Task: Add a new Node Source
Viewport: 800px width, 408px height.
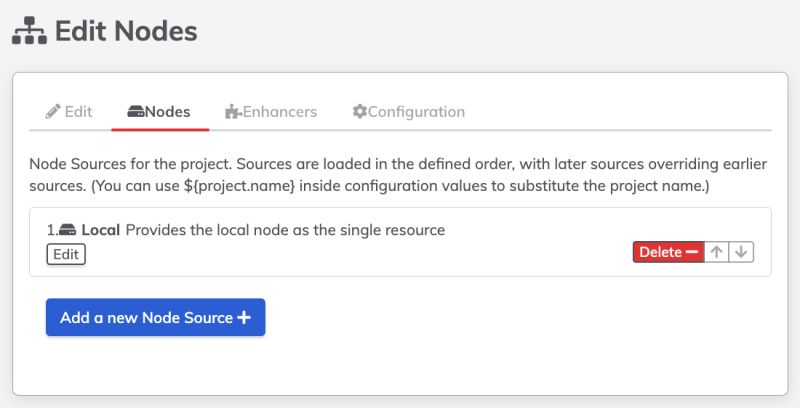Action: (x=155, y=318)
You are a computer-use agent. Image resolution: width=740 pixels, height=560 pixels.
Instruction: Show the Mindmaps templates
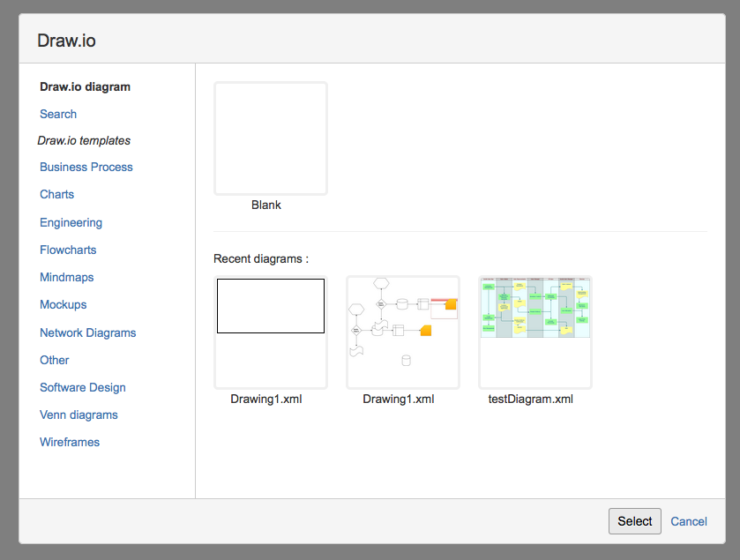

### Work required
Can you reproduce the entire listing above verbatim, but without the pictures?

### Exercise solution
Task: Add a new Node Source
Viewport: 800px width, 408px height.
Action: (x=155, y=318)
You are a computer-use agent. Image resolution: width=740 pixels, height=560 pixels.
Instruction: Show the Mindmaps templates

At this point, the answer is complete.